───── TEXT FOR ANALYSIS ─────

Israel is holding elections today for the Knesset, its 120-member legislature. The conservative Likud Party of Prime Minister Benjamin Netanyahu, the country’s longest serving leader, is facing a tough vote, unsure if the party and its allies will achieve the 61 member majority they need to form a new government.
If this all gives you a sense of déjà vu, don’t worry; you haven’t stumbled upon a glitch in the Matrix (yes, I’m dating myself with that reference). Netanyahu faced this exact situation in April. His party survived that vote, but just barely – Likud and its main opposition, the new Blue and White Alliance (led by various former military officials) each secured 35 seats in the Knesset, but neither was able to put together a 61-member coalition; hence the electoral do-over. Parliamentary democracies can be rough (*glances over at Boris Johnson and the Brexit debacle, recoils in horror*). Netanyahu’s political longevity demonstrates his toughness as a political fighter, but weariness over his long rule, now dogged by several corruption cases against him and his family, may lead Israelis to seek a change at the top.
It’s hard to deny that Netanyahu’s political strategies largely depend on playing to Israeli Jewish nationalism and fears of external and internal threats (an especially potent strategy when deep-seeded territorial disputes like the decade long Israeli-Palestinian conflict obscure exactly what is external or internal). The usual suspects include Israeli Arabs (about 1/5 of the population, and generally opposed to the Netanyahu government that fairly blatantly discriminates against them; among many other things, Netanyahu likes to condemn his political opponents as being willing to ally with Israeli Arabs, as if that is an inherently bad thing), Palestinians and other Arabs in occupied or disputed territories, and hostile nations like Iran.

───── DATASET ENTRIES ─────

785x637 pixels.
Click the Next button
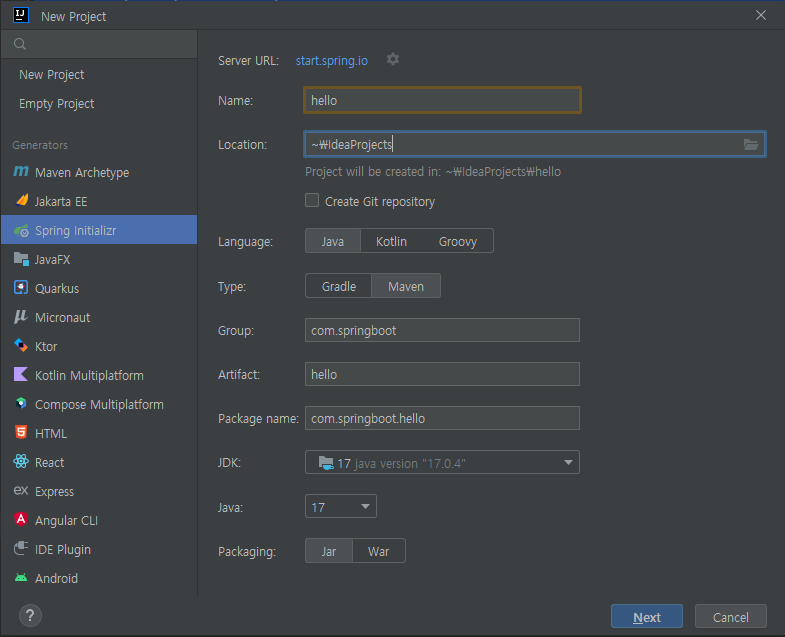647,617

─────
───── DATASET ENTRIES ─────

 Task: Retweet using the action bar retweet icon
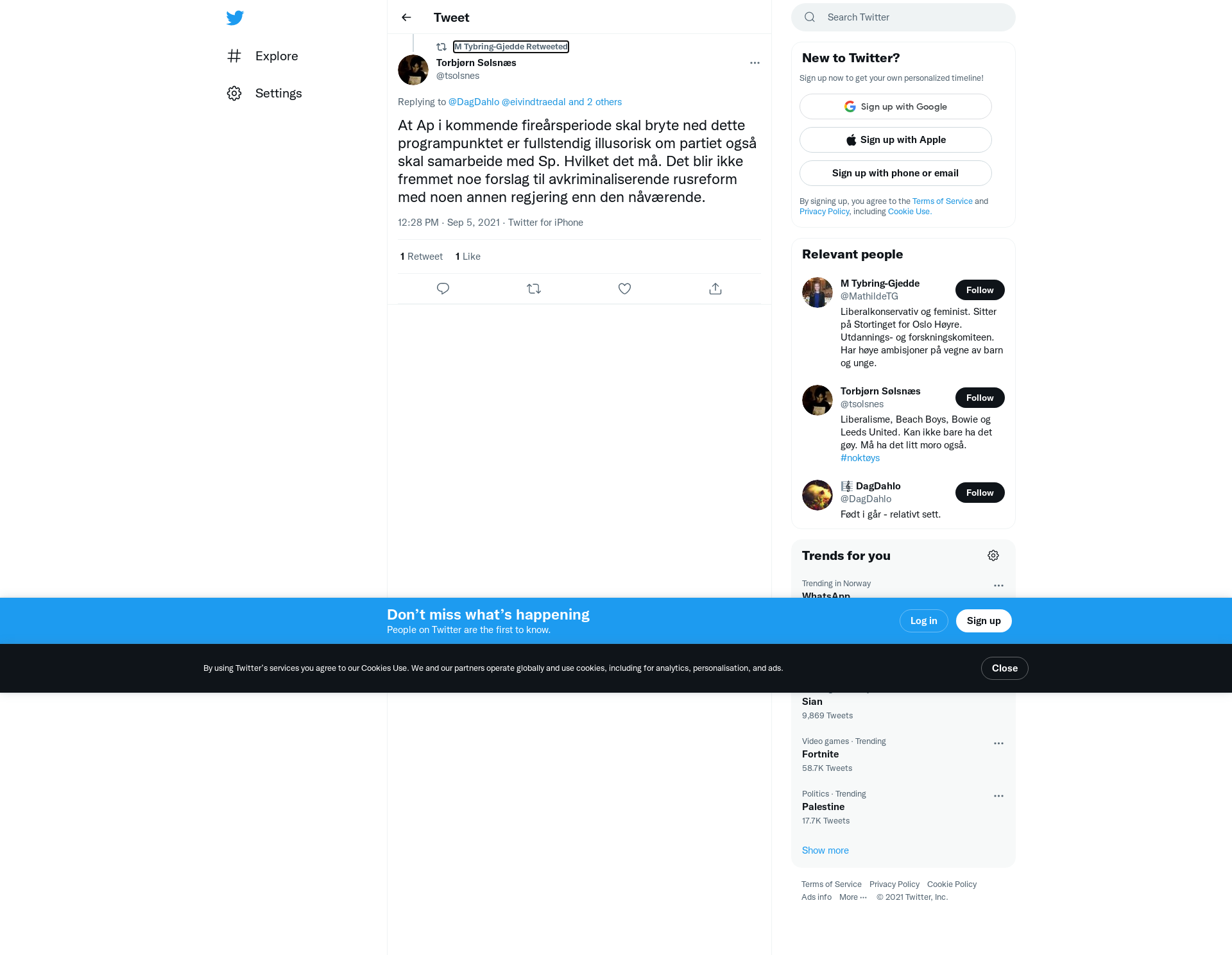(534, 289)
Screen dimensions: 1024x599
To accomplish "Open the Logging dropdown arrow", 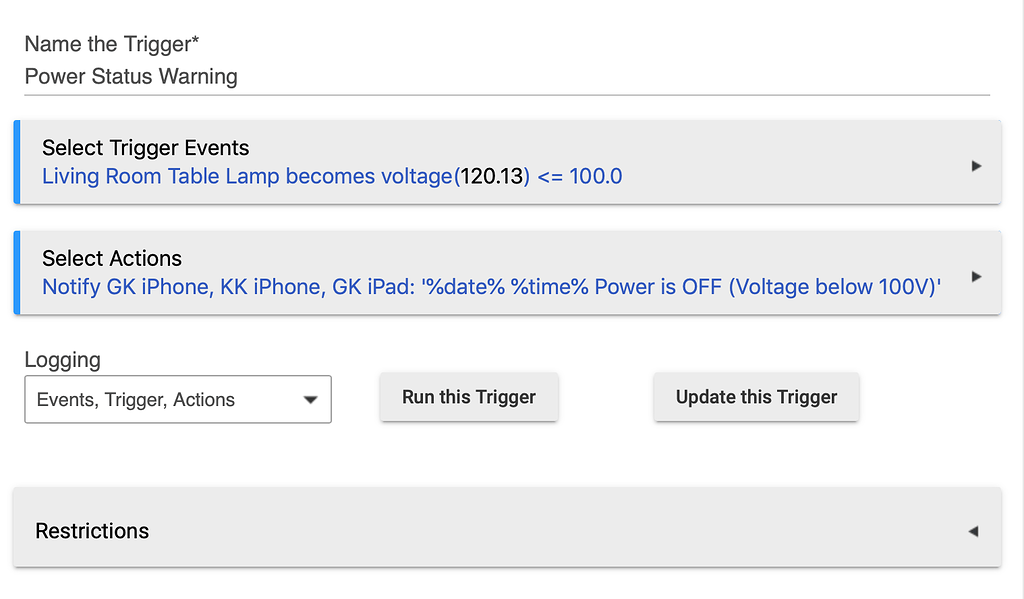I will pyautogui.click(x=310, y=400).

─────

• _YOUR TASK_
Answer these from the text on Israel's Knesset election:
1. How many members sit in the Knesset?
2. How many seats did Likud and the Blue and White Alliance each win in the April vote?
3. Roughly what share of the population do Israeli Arabs make up?

• _RESULT BELOW_
1. 120
2. 35 seats each
3. About one fifth